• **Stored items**
=======

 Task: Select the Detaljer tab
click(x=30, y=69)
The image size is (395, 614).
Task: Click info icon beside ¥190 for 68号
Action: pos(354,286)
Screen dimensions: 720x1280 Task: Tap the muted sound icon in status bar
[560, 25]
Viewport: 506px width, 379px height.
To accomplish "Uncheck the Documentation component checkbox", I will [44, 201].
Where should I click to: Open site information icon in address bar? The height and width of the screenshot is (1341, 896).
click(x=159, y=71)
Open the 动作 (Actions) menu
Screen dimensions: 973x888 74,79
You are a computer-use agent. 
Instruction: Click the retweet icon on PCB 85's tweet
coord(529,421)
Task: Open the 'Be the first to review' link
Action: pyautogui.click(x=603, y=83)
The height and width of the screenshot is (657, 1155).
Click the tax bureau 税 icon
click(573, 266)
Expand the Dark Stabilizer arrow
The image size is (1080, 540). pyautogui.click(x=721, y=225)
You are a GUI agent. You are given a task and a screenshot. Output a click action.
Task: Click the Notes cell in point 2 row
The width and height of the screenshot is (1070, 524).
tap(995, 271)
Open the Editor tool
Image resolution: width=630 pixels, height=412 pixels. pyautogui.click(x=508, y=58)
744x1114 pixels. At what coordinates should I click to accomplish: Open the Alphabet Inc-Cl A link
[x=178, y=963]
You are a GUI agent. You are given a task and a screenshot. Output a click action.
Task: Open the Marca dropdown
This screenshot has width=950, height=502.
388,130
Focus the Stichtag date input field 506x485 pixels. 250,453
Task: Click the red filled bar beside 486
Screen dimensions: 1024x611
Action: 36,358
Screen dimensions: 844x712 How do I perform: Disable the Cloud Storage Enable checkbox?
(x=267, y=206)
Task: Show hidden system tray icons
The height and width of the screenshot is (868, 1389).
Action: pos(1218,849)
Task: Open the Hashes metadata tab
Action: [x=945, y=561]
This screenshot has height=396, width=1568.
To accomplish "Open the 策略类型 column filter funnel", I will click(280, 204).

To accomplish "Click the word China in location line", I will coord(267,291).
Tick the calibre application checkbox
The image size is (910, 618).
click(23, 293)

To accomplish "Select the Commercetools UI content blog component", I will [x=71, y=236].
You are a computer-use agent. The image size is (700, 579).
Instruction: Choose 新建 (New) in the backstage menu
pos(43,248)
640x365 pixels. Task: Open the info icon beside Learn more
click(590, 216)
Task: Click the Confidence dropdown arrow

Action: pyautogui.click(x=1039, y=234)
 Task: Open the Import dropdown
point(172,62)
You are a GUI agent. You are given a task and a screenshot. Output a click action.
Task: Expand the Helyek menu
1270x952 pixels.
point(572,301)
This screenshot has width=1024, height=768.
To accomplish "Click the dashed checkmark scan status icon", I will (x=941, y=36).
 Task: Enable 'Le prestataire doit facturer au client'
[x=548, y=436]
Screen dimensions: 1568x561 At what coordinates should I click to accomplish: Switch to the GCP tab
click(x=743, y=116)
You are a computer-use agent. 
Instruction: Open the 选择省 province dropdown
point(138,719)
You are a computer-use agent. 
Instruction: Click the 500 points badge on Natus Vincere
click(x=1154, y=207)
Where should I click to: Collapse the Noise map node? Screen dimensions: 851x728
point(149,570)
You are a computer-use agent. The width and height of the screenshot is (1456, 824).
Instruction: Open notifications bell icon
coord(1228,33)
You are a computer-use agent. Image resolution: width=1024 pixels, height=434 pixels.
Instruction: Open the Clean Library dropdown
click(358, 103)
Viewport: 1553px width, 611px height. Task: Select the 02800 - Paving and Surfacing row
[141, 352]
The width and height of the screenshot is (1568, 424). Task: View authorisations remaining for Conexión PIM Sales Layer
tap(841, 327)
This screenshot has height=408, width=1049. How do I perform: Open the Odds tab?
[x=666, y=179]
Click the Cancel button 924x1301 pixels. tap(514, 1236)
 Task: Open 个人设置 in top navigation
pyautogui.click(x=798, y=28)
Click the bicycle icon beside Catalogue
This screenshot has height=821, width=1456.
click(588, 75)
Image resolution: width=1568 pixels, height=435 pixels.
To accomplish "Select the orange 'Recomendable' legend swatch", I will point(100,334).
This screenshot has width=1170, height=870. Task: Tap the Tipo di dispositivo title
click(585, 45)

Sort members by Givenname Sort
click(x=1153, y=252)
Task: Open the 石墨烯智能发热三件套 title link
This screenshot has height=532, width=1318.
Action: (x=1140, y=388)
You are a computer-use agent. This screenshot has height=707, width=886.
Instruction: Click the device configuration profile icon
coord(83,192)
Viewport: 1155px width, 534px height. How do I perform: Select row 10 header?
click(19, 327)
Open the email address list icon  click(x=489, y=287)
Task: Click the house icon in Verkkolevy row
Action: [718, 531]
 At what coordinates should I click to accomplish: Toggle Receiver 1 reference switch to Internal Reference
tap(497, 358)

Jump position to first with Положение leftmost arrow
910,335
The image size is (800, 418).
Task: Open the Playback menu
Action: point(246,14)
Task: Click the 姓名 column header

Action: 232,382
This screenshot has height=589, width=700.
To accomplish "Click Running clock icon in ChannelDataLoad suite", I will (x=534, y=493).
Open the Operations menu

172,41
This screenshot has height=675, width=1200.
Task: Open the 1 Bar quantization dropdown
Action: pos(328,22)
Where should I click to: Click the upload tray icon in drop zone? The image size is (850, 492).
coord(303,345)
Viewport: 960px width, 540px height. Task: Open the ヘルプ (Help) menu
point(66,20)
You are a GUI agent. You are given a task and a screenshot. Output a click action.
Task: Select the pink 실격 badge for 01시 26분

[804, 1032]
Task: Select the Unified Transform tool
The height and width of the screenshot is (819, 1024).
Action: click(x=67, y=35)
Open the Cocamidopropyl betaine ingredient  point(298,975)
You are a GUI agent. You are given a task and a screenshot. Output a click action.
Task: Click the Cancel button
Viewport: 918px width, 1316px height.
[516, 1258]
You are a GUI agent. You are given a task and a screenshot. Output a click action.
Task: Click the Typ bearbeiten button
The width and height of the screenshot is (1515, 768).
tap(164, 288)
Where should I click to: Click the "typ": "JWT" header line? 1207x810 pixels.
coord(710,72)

=======

• **Work instruction**
Each line above is to be restated exactly.

• **Result**
 Task: Select the Detaljer tab
click(x=30, y=69)
The image size is (395, 614).
Task: Click info icon beside ¥190 for 68号
Action: pos(354,286)
Screen dimensions: 720x1280 Task: Tap the muted sound icon in status bar
[560, 25]
Viewport: 506px width, 379px height.
To accomplish "Uncheck the Documentation component checkbox", I will [44, 201].
Where should I click to: Open site information icon in address bar? The height and width of the screenshot is (1341, 896).
click(x=159, y=71)
Open the 动作 (Actions) menu
Screen dimensions: 973x888 74,79
You are a computer-use agent. 
Instruction: Click the retweet icon on PCB 85's tweet
coord(529,421)
Task: Open the 'Be the first to review' link
Action: pyautogui.click(x=603, y=83)
The height and width of the screenshot is (657, 1155).
Click the tax bureau 税 icon
click(573, 266)
Expand the Dark Stabilizer arrow
The image size is (1080, 540). pyautogui.click(x=721, y=225)
You are a GUI agent. You are given a task and a screenshot. Output a click action.
Task: Click the Notes cell in point 2 row
The width and height of the screenshot is (1070, 524).
tap(995, 271)
Open the Editor tool
Image resolution: width=630 pixels, height=412 pixels. pyautogui.click(x=508, y=58)
744x1114 pixels. At what coordinates should I click to accomplish: Open the Alphabet Inc-Cl A link
[x=178, y=963]
You are a GUI agent. You are given a task and a screenshot. Output a click action.
Task: Open the Marca dropdown
This screenshot has width=950, height=502.
388,130
Focus the Stichtag date input field 506x485 pixels. 250,453
Task: Click the red filled bar beside 486
Screen dimensions: 1024x611
Action: 36,358
Screen dimensions: 844x712 How do I perform: Disable the Cloud Storage Enable checkbox?
(x=267, y=206)
Task: Show hidden system tray icons
The height and width of the screenshot is (868, 1389).
Action: pos(1218,849)
Task: Open the Hashes metadata tab
Action: [x=945, y=561]
This screenshot has height=396, width=1568.
To accomplish "Open the 策略类型 column filter funnel", I will click(280, 204).

To accomplish "Click the word China in location line", I will coord(267,291).
Tick the calibre application checkbox
The image size is (910, 618).
click(23, 293)

To accomplish "Select the Commercetools UI content blog component", I will [x=71, y=236].
You are a computer-use agent. The image size is (700, 579).
Instruction: Choose 新建 (New) in the backstage menu
pos(43,248)
640x365 pixels. Task: Open the info icon beside Learn more
click(590, 216)
Task: Click the Confidence dropdown arrow

Action: pyautogui.click(x=1039, y=234)
 Task: Open the Import dropdown
point(172,62)
You are a GUI agent. You are given a task and a screenshot. Output a click action.
Task: Expand the Helyek menu
1270x952 pixels.
point(572,301)
This screenshot has width=1024, height=768.
To accomplish "Click the dashed checkmark scan status icon", I will (x=941, y=36).
 Task: Enable 'Le prestataire doit facturer au client'
[x=548, y=436]
Screen dimensions: 1568x561 At what coordinates should I click to accomplish: Switch to the GCP tab
click(x=743, y=116)
You are a computer-use agent. 
Instruction: Open the 选择省 province dropdown
point(138,719)
You are a computer-use agent. 
Instruction: Click the 500 points badge on Natus Vincere
click(x=1154, y=207)
Where should I click to: Collapse the Noise map node? Screen dimensions: 851x728
point(149,570)
You are a computer-use agent. The width and height of the screenshot is (1456, 824).
Instruction: Open notifications bell icon
coord(1228,33)
You are a computer-use agent. Image resolution: width=1024 pixels, height=434 pixels.
Instruction: Open the Clean Library dropdown
click(358, 103)
Viewport: 1553px width, 611px height. Task: Select the 02800 - Paving and Surfacing row
[141, 352]
The width and height of the screenshot is (1568, 424). Task: View authorisations remaining for Conexión PIM Sales Layer
tap(841, 327)
This screenshot has height=408, width=1049. How do I perform: Open the Odds tab?
[x=666, y=179]
Click the Cancel button 924x1301 pixels. tap(514, 1236)
 Task: Open 个人设置 in top navigation
pyautogui.click(x=798, y=28)
Click the bicycle icon beside Catalogue
This screenshot has height=821, width=1456.
click(588, 75)
Image resolution: width=1568 pixels, height=435 pixels.
To accomplish "Select the orange 'Recomendable' legend swatch", I will point(100,334).
This screenshot has width=1170, height=870. Task: Tap the Tipo di dispositivo title
click(585, 45)

Sort members by Givenname Sort
click(x=1153, y=252)
Task: Open the 石墨烯智能发热三件套 title link
This screenshot has height=532, width=1318.
Action: (x=1140, y=388)
You are a computer-use agent. This screenshot has height=707, width=886.
Instruction: Click the device configuration profile icon
coord(83,192)
Viewport: 1155px width, 534px height. How do I perform: Select row 10 header?
click(19, 327)
Open the email address list icon  click(x=489, y=287)
Task: Click the house icon in Verkkolevy row
Action: [718, 531]
 At what coordinates should I click to accomplish: Toggle Receiver 1 reference switch to Internal Reference
tap(497, 358)

Jump position to first with Положение leftmost arrow
910,335
The image size is (800, 418).
Task: Open the Playback menu
Action: point(246,14)
Task: Click the 姓名 column header

Action: 232,382
This screenshot has height=589, width=700.
To accomplish "Click Running clock icon in ChannelDataLoad suite", I will (x=534, y=493).
Open the Operations menu

172,41
This screenshot has height=675, width=1200.
Task: Open the 1 Bar quantization dropdown
Action: pos(328,22)
Where should I click to: Click the upload tray icon in drop zone? The image size is (850, 492).
coord(303,345)
Viewport: 960px width, 540px height. Task: Open the ヘルプ (Help) menu
point(66,20)
You are a GUI agent. You are given a task and a screenshot. Output a click action.
Task: Select the pink 실격 badge for 01시 26분

[804, 1032]
Task: Select the Unified Transform tool
The height and width of the screenshot is (819, 1024).
Action: click(x=67, y=35)
Open the Cocamidopropyl betaine ingredient  point(298,975)
You are a GUI agent. You are given a task and a screenshot. Output a click action.
Task: Click the Cancel button
Viewport: 918px width, 1316px height.
[516, 1258]
You are a GUI agent. You are given a task and a screenshot. Output a click action.
Task: Click the Typ bearbeiten button
The width and height of the screenshot is (1515, 768).
tap(164, 288)
Where should I click to: Click the "typ": "JWT" header line? 1207x810 pixels.
coord(710,72)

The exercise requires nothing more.